:: DATA RECORDS
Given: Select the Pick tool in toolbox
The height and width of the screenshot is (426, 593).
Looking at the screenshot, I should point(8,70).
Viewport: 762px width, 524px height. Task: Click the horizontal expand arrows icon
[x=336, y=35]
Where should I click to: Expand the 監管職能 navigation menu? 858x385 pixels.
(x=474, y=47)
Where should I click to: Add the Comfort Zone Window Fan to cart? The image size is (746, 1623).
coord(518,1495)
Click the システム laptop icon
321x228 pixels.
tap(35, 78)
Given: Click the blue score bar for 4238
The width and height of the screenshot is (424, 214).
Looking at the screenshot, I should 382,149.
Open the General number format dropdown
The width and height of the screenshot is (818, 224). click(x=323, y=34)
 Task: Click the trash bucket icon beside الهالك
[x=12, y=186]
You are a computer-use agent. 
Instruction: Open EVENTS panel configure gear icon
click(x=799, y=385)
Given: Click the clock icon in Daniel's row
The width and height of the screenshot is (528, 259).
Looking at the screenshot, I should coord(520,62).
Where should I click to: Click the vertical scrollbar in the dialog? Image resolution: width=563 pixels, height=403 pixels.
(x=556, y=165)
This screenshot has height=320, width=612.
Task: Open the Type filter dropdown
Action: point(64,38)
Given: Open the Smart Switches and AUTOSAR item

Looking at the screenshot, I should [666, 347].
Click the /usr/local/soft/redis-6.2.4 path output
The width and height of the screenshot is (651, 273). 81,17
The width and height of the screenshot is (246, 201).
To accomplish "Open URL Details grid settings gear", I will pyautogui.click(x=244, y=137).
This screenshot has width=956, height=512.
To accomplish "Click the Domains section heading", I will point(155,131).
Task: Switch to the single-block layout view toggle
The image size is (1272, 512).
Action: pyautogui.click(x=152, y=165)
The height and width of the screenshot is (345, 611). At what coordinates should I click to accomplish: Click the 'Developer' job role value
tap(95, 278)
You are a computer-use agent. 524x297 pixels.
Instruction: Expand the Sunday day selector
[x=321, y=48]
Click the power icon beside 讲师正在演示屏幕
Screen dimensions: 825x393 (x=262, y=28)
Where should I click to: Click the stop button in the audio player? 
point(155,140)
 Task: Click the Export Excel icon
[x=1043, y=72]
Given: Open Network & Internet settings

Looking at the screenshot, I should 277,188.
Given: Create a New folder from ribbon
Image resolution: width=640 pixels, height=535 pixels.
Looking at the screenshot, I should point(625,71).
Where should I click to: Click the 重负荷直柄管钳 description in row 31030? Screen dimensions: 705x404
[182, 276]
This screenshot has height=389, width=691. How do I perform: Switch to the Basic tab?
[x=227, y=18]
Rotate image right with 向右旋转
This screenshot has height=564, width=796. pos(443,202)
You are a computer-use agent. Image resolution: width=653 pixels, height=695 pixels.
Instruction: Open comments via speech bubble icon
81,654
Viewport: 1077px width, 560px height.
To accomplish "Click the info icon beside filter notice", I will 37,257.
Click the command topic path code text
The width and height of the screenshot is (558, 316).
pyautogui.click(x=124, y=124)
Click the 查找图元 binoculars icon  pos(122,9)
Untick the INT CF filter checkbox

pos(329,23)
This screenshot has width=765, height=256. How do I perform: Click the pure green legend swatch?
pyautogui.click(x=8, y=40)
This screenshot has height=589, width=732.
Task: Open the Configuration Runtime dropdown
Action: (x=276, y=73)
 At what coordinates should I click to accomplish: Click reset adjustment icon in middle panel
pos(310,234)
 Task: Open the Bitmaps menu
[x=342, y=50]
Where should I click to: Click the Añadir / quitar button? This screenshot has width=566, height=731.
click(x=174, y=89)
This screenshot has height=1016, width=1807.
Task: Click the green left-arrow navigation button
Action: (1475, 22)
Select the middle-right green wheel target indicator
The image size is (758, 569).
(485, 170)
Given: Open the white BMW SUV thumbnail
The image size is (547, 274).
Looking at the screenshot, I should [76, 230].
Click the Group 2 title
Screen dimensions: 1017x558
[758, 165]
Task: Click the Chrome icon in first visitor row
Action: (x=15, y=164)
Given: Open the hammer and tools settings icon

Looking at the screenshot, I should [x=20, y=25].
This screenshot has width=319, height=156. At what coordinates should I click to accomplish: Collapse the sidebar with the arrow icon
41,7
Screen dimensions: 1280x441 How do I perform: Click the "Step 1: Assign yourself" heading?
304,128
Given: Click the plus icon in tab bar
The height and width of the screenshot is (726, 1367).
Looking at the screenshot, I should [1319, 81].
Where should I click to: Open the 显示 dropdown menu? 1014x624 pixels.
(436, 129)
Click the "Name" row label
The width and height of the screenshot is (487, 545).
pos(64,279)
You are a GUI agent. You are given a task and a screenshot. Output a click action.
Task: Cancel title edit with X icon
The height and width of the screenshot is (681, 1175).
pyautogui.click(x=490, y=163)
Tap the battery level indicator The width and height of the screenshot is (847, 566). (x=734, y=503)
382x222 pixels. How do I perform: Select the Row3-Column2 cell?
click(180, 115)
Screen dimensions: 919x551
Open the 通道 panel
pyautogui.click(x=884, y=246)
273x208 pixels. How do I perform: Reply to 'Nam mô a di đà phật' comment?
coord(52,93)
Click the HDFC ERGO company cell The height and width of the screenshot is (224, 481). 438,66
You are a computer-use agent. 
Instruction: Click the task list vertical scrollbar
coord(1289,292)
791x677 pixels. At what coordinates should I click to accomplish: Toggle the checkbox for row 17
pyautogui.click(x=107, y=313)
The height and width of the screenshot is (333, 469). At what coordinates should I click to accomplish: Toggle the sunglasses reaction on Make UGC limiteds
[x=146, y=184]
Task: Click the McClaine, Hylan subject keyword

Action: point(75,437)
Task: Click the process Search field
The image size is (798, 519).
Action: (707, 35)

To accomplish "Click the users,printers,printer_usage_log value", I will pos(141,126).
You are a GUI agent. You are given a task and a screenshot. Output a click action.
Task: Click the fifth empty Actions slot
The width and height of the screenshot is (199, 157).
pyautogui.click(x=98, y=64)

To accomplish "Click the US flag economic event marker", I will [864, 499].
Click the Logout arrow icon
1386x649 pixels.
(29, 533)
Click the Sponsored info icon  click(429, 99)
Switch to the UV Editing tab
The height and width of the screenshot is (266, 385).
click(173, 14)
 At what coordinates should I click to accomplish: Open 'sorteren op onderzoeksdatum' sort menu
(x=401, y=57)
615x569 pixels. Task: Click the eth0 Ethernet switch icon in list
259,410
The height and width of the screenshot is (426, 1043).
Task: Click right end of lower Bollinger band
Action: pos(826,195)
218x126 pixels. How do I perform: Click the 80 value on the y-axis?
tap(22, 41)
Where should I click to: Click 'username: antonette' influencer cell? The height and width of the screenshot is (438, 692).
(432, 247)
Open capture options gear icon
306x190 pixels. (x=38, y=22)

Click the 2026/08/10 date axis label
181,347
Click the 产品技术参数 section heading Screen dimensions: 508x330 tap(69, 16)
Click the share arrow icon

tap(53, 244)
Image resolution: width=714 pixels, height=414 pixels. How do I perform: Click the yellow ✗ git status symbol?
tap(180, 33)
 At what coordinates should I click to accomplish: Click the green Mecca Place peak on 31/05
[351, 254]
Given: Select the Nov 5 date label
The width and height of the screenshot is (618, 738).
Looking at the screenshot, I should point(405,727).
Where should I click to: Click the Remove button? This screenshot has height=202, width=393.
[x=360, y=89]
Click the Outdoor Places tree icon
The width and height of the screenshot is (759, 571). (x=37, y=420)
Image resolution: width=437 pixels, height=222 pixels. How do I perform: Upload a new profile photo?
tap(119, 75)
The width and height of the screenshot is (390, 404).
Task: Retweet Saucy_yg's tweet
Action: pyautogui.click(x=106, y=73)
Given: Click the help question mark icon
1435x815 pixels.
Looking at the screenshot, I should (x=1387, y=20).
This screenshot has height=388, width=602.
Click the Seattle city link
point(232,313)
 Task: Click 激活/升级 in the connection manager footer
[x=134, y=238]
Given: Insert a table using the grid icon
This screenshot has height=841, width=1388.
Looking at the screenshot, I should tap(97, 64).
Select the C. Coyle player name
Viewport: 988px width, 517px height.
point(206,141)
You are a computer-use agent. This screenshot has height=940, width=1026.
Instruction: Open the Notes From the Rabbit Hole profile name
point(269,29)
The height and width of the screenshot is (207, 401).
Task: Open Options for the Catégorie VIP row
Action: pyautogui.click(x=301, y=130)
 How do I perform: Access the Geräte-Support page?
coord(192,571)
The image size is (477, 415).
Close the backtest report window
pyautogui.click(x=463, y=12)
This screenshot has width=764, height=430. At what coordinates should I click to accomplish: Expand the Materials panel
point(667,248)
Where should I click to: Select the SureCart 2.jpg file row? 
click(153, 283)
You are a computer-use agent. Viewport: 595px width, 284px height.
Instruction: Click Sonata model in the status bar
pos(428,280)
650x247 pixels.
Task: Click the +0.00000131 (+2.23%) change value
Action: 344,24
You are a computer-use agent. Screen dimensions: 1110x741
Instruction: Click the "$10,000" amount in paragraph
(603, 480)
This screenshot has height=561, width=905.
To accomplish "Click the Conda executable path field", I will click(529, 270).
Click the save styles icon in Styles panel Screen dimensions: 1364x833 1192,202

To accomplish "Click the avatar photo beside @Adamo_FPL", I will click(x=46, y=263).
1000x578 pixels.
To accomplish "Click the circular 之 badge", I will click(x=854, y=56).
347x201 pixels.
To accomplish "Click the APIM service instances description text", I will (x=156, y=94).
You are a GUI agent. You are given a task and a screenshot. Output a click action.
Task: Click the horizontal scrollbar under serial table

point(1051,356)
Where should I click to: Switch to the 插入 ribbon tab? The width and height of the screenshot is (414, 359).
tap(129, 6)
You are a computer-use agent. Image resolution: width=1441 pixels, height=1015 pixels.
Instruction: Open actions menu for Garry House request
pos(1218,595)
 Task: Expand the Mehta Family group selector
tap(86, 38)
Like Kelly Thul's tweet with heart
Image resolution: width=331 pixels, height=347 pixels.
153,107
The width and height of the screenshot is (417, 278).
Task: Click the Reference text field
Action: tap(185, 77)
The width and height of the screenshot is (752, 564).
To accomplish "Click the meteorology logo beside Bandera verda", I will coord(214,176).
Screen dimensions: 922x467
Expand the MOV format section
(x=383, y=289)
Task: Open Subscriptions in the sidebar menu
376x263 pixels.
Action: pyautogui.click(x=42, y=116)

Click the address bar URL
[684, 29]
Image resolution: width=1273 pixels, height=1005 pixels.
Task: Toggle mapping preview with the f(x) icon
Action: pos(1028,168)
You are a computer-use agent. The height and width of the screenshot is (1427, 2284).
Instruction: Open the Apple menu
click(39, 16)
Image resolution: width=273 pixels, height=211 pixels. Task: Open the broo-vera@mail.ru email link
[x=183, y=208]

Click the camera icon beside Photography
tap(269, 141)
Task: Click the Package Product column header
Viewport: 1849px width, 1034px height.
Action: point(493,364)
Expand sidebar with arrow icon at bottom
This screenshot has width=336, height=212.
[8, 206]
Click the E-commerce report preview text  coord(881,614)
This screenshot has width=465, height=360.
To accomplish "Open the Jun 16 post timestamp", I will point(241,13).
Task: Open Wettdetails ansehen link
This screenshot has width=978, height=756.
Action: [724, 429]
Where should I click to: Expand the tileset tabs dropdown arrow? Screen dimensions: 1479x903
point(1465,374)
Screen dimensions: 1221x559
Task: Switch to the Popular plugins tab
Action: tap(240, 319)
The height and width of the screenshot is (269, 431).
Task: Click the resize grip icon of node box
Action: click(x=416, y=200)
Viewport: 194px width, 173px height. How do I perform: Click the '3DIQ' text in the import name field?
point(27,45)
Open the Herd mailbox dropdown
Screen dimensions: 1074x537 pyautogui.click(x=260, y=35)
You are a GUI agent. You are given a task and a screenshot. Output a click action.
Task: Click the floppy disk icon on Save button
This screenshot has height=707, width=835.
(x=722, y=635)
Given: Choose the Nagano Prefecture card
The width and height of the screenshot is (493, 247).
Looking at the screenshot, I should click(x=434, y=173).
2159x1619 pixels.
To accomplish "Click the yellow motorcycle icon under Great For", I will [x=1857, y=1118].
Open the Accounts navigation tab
::::
* _EXERCISE INSTRUCTIONS_: Copy the lines verbatim, beginning with the line containing "Open the Herd mailbox dropdown" and ending after the line containing "will [x=1857, y=1118].".

* _IN RESPONSE_:
Open the Herd mailbox dropdown
Screen dimensions: 1074x537 pyautogui.click(x=260, y=35)
You are a GUI agent. You are given a task and a screenshot. Output a click action.
Task: Click the floppy disk icon on Save button
This screenshot has height=707, width=835.
(x=722, y=635)
Given: Choose the Nagano Prefecture card
The width and height of the screenshot is (493, 247).
Looking at the screenshot, I should click(x=434, y=173).
2159x1619 pixels.
To accomplish "Click the yellow motorcycle icon under Great For", I will [x=1857, y=1118].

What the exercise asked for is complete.